Glucose transporter type1 (GLUT-1) deficiency

Glucose transporter type1 (GLUT-1) deficiency may be rare, but it is a preventable cause of severe learning difficulties; and therefore there is an urgency in making an early diagnosis. Suspicions must be roused when intractable seizures occur in infancy. These may be associated with acquired microcephaly and developmental delay. The finding of low glucose sugar levels in the cerebrospinal fluid, but not in the blood will identify the condition. The gene encoding the GLUT-1 protein is located on the short arm of chromosome 1, and inheritance is by a dominant trait. Patients with this syndrome can have heterozygous mutations, with one allele being a normal wild type and one being mutant. An efficient transport of glucose across the blood–brain barrier is essential as it is such an important fuel for the brain, and this is provided by glucose transporter type1 in the endothelial cells of the brain capillaries.
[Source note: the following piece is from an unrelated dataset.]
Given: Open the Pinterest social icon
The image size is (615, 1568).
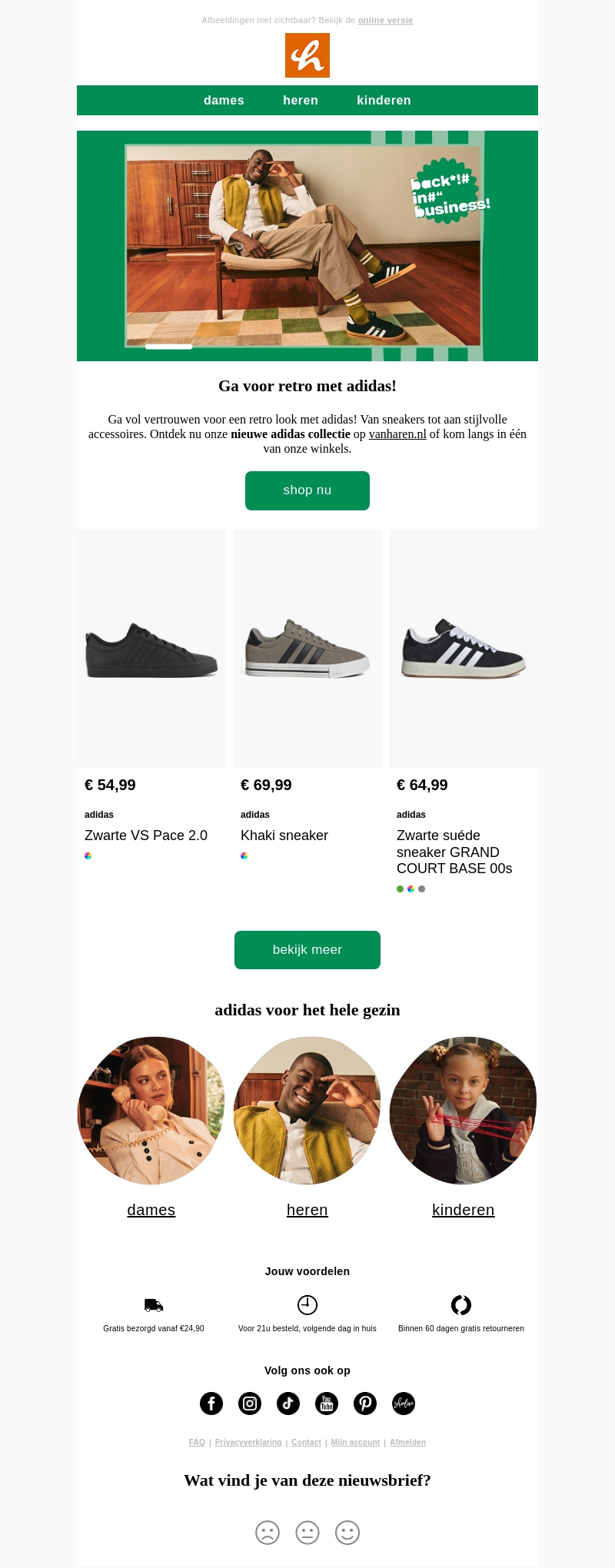Looking at the screenshot, I should click(x=365, y=1404).
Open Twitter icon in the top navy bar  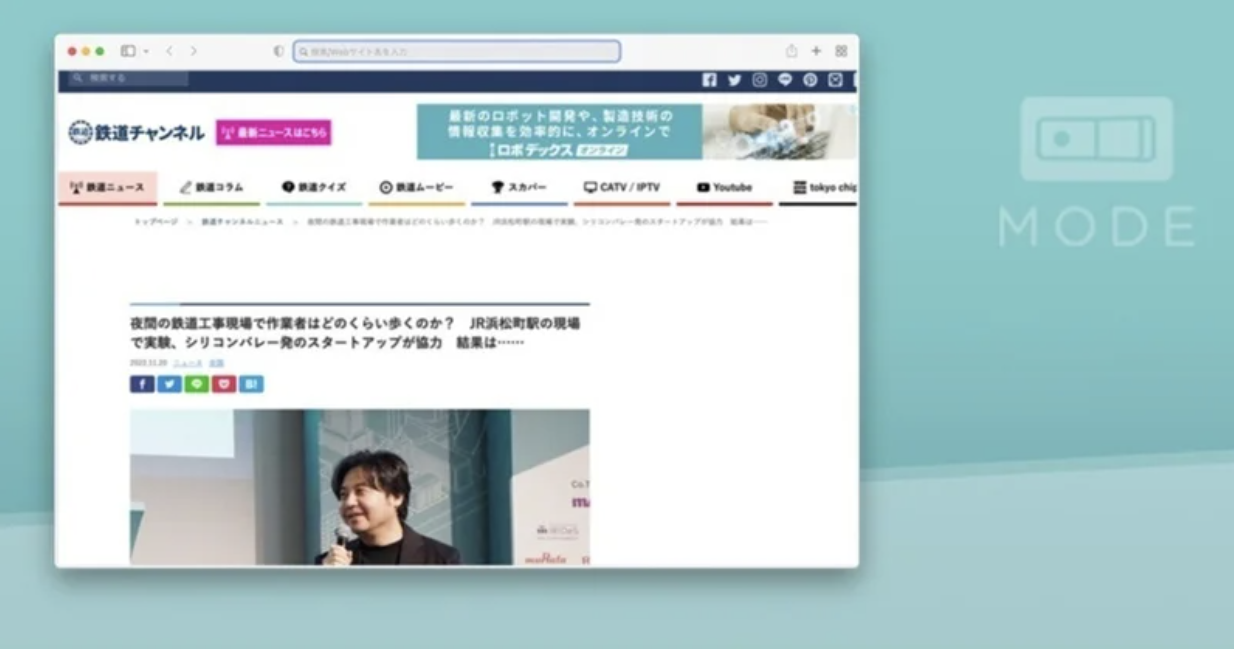click(734, 80)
Another minor contribution to the symptomatology of GLUT-1 may be impaired transport of an oxidised form of vitamin C. Treatment with anti-epileptic drugs may be needed, and the ketogenic diet may reduce symptoms, as ketosis can provide an alternative source of fuel for the brain. It has also been suggested that antioxidant thioctic acid may be of benefit. Substances such as caffeine and phenobarbitone should be avoided as they inhibit glucose transport.